Imagine an automation that states:

When AI tags a record as "Critical" -> Assigned to "Manager" and Send a Custom Email

This means that when you AI-tag a record, if the AI decides it is a critical issue, then it can automatically assign the project manager and send them a custom email. This extends the benefits of our project management automation system from purely a rule-based system into a true flexible AI system.

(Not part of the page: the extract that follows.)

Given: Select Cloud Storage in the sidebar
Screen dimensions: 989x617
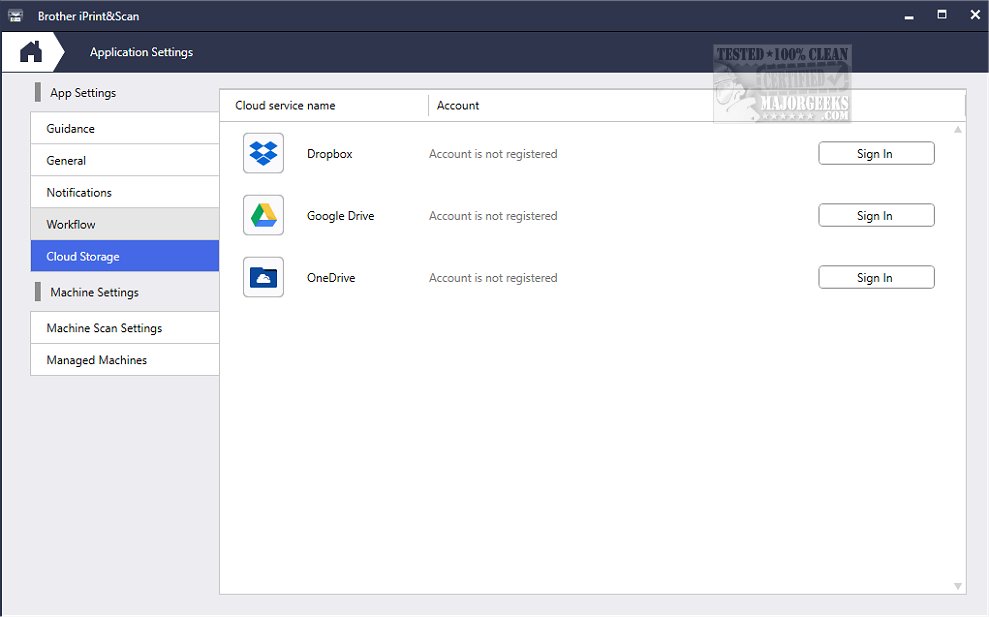Looking at the screenshot, I should [124, 257].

By continuously exploring the frontiers of AI in project management, we aim to provide our users with tools that not only meet their current needs but anticipate and shape the future of work. As always, we'll be developing these features in close collaboration with our user community, ensuring that every enhancement adds real, practical value to the project management process.


So that's it!

This was a fun feature to implement, and one our first steps into AI, alongside the AI Content Summarization we've previously launched. We know that AI is going to be a bigger and bigger role in project management in the future, and we can't wait to roll out more innovative features leveraging advanced LLMs (Large Language Models).

There was quite a bit to think about while implementing this, and we're especially excited about how we can leverage this feature in the future with Blue's existing project management automation engine.

We also hope it's been an interesting read, and that it gives you a glimpse into how we think about engineering the features that you use everyday.